● **Exercise tasks**
1. In one to three sentences, state why, according to the passage provided, the school's conception of a year's worth of growth is continually updated and refined.
2. Output the section of the passage provided between "I know that" and "result, less work.", inclusive.

● **Passage provided**
□ □ □ □ □
Our school’s conception of a year’s worth of growth is something we are working on and will continue to improve over the years. It must constantly be revisited in order to maintain understanding. As new staff arrive and leave, we are continually updating and refining our vision.

I encourage you to pick up Visible Learning again and to review the updated versions. I also encourage you to “Know Thy Impact”.

Better Together

There seems to be a strong pull on teachers to think that they are lone wolves. It seems to me that we have an archaic idea that we need to go it alone, forge our own path. Teachers won’t say it, but I have seen many act as though asking for help is a sign of weakness.

Perhaps this is left over from the one-room schoolhouse days. Maybe this is simply how the educational culture has evolved in some schools.

I know that I have personally been pulled into this trap at different parts of my career. It was a mix of not wanting to bother others and what I thought would be expedient. I thought it would just be easier and faster to do things myself.

In my experience, it is almost always better to work together. This applies equally to solving problems as it does to general everyday instruction. In the words of one of my favourite artists, Jack Johnson, it is Better Together.

I know it is not always easier, but it is my experience that it is almost always better. More ideas, more support, better end result, less work.

Of course, the hard part can be navigating the personal relationships that are involved. This can be difficult, but the results are worth it.

Happily, this trend is slowly changing. With more possibilities of connecting digitally, more research coming out on the benefits of working together in collaboration, with new ways to organize professional development, we are working together more.
□ □ □ □ □
● **Entries supplied**
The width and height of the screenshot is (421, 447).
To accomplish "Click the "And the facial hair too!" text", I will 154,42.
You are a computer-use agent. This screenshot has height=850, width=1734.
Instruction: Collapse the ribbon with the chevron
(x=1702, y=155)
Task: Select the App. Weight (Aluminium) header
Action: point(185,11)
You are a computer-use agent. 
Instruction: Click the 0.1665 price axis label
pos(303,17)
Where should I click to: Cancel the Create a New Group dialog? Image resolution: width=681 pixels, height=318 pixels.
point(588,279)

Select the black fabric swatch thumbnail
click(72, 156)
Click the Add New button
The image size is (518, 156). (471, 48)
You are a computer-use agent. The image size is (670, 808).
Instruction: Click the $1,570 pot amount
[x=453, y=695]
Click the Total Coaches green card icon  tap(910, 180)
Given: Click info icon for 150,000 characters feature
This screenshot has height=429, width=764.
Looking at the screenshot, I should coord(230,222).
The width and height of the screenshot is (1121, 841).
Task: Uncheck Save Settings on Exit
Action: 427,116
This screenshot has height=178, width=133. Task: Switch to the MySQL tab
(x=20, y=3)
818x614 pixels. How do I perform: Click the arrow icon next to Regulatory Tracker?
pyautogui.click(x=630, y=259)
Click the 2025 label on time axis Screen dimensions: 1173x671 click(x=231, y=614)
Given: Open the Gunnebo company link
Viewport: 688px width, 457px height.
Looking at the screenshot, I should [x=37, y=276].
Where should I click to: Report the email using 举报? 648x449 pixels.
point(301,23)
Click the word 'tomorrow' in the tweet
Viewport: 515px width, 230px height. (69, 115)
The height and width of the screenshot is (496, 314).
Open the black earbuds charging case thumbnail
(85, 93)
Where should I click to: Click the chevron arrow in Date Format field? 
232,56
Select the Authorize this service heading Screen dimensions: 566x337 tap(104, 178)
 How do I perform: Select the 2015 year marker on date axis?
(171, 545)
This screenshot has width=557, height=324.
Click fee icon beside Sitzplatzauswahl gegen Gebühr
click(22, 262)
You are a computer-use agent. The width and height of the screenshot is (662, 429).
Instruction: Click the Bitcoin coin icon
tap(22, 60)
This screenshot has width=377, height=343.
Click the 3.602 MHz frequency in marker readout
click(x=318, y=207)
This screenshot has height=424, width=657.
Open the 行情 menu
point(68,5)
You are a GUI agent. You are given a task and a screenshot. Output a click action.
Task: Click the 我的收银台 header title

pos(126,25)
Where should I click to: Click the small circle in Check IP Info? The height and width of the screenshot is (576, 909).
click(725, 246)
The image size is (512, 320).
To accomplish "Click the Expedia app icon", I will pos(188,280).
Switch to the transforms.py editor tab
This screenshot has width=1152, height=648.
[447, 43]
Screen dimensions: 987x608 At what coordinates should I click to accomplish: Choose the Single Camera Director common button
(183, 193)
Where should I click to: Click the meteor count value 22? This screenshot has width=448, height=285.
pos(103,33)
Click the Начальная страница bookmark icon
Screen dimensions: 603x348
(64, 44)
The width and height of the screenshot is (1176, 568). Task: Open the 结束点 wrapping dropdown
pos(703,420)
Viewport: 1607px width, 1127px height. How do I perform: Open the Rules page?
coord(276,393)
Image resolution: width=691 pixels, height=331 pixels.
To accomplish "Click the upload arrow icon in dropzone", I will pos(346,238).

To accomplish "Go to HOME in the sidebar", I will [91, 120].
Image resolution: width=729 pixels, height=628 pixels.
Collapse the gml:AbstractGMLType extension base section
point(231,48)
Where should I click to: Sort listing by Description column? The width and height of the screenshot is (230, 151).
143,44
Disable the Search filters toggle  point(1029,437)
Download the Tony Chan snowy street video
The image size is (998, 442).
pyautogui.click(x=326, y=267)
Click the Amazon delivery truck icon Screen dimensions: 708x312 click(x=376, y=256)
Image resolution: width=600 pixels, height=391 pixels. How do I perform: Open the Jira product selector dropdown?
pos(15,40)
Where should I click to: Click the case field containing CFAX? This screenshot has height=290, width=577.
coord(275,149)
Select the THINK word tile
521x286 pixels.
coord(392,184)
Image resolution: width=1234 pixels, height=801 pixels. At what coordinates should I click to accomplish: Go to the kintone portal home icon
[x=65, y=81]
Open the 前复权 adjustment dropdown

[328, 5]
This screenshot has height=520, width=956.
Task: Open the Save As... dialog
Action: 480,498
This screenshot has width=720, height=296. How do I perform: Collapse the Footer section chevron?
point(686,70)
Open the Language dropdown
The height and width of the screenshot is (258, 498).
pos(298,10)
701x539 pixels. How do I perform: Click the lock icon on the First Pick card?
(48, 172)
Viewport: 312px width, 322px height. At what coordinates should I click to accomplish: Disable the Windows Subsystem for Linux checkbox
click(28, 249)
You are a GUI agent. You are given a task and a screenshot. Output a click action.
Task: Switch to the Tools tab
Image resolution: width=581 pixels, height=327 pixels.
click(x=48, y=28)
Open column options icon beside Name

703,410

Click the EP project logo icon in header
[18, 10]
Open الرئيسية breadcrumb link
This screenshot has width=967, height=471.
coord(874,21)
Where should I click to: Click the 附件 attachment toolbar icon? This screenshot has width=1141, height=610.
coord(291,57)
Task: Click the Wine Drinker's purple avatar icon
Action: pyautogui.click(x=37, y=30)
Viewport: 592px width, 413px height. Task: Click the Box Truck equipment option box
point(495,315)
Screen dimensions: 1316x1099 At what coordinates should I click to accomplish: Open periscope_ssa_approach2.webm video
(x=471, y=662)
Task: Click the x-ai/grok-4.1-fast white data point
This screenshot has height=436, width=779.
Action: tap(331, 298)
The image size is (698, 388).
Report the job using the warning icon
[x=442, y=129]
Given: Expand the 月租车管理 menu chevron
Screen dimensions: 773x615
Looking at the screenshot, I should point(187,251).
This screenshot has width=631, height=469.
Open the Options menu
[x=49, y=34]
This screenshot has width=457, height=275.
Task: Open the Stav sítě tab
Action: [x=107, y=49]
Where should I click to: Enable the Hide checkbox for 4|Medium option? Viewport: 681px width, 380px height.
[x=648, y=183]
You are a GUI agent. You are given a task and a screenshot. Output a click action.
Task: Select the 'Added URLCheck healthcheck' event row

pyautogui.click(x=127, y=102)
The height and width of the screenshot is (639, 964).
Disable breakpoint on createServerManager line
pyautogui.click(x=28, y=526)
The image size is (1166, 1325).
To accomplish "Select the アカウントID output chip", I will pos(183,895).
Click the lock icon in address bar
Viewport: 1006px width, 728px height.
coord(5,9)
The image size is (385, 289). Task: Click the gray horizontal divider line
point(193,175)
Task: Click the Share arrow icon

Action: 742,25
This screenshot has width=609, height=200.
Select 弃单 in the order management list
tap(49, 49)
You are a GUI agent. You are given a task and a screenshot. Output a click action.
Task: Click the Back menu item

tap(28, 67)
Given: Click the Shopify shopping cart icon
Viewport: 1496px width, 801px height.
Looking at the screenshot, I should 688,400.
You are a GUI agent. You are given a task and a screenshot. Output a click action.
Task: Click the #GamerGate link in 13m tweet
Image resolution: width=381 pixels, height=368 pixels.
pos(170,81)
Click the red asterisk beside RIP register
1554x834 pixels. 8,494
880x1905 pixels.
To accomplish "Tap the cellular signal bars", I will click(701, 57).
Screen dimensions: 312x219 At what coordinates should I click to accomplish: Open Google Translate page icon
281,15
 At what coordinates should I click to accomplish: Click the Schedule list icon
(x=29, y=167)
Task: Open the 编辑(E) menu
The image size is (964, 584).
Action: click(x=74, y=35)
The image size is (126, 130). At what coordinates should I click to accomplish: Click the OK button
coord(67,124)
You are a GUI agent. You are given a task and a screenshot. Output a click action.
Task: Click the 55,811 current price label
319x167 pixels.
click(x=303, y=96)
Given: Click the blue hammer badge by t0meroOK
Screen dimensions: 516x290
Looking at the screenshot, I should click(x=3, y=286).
□ □ □ □ □
● **Written answers**
1. The conception must be constantly revisited to maintain understanding. Because staff arrive and leave, the school keeps updating and refining its vision.

2.
I know that I have personally been pulled into this trap at different parts of my career. It was a mix of not wanting to bother others and what I thought would be expedient. I thought it would just be easier and faster to do things myself.

In my experience, it is almost always better to work together. This applies equally to solving problems as it does to general everyday instruction. In the words of one of my favourite artists, Jack Johnson, it is Better Together.

I know it is not always easier, but it is my experience that it is almost always better. More ideas, more support, better end result, less work.